You see, barring any serious injury or circumstantial argument we might be having, my husband always opens the door for me. It’s something he’s done since we began dating when we were little 15 and 16-year-olds. There are a couple of things that I attribute this behavior to– (1) a good upbringing, and (2) me setting boundaries early on in our relationship.
(1) As far as the good upbringing is concerned, the kind of behavior that children grow up around plays such a big impact on the types of people they ultimately become when they reach adulthood. [I’m talking actual adulthood– which totally varies from person to person. For example, I know I didn’t actually become an adult until after I had my second child when I was 25, but I also have 22-year-old friends that are also more mature than I am now– so it really does vary.]
Growing up an only child with divorced parents, my husband really learned a lot about respecting women from his mother, and I am so lucky in that regard. His step-father is probably the most chivalrous southern gentleman of them all, and my husband was fortunate enough to spend a good chunk of his formative years being exposed to that– during the time that his mother was dating him. My husband’s father is also extraordinarily charming, and to this day, asks if he is still opening the door for me– and the answer is always yes, as it should be.

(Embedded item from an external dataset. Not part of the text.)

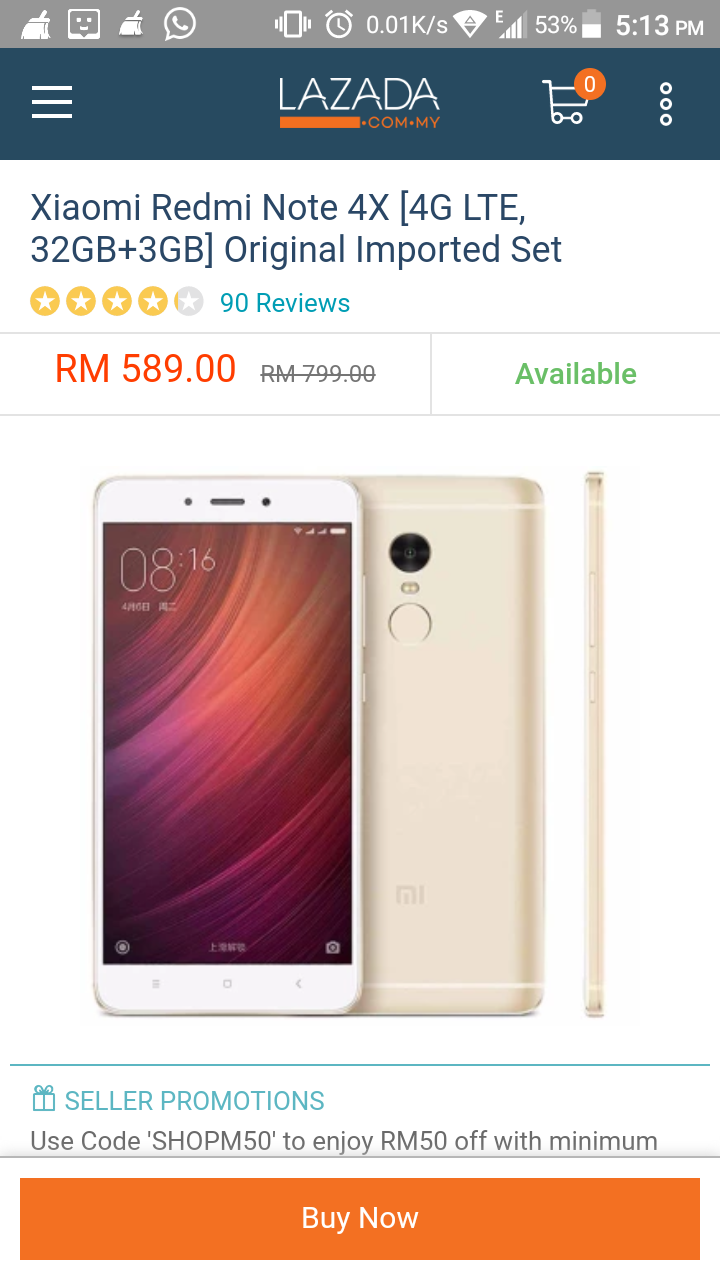
Task: Open the shopping cart
Action: pos(565,102)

This is one of the reasons I feel so privileged to be a boy mom. I get the chance to raise some more southern gentlemen, and you best believe these boys will grow up holding the door for women. And if they don’t, they’ll get their little behinds whipped by yours truly– with love of course (my decision to spank my babies will definitely be fodder for another post at some point in the future, don’t you worry).
(2) A respectable upbringing alone does not a southern gentleman make, however. A man is only as strong as his woman, y’all. And this is the truth. If I didn’t clearly define what I will and will not stand for at the start of the relationship, then who knows what kind of state our marriage would be in. Guys, for the most part, do not think the same way we do, ladies. They just don’t. Sometimes they have to be told exactly what to do because they are not mind-readers. This is the best piece of advice I’ve ever gotten– and if I’m being honest, it was from marriage counseling that we attended when we were 24 and 25 years old…totes norm, right?
And at this point, there are no excuses. He’s had every chance to run for the hills, but he chose to stick with me and let me just tell you, we have an amazing relationship– 95% of the time. We do, on occasion, revert to our high school selves and fight like little teenagers sometimes, but how can you not when you’ve been together for more than half of your life?
Because I am the alpha in the relationship (sorry, babe, you know you love it!), I set my ground rules, and you know what? That works for us. If you want something done right, after all, you need to either (a) make sure it happens, or (b) do it yourself.
To the strong and classy women that these boys of mine end up marrying somewhere down the line, you are welcome. I am raising them right.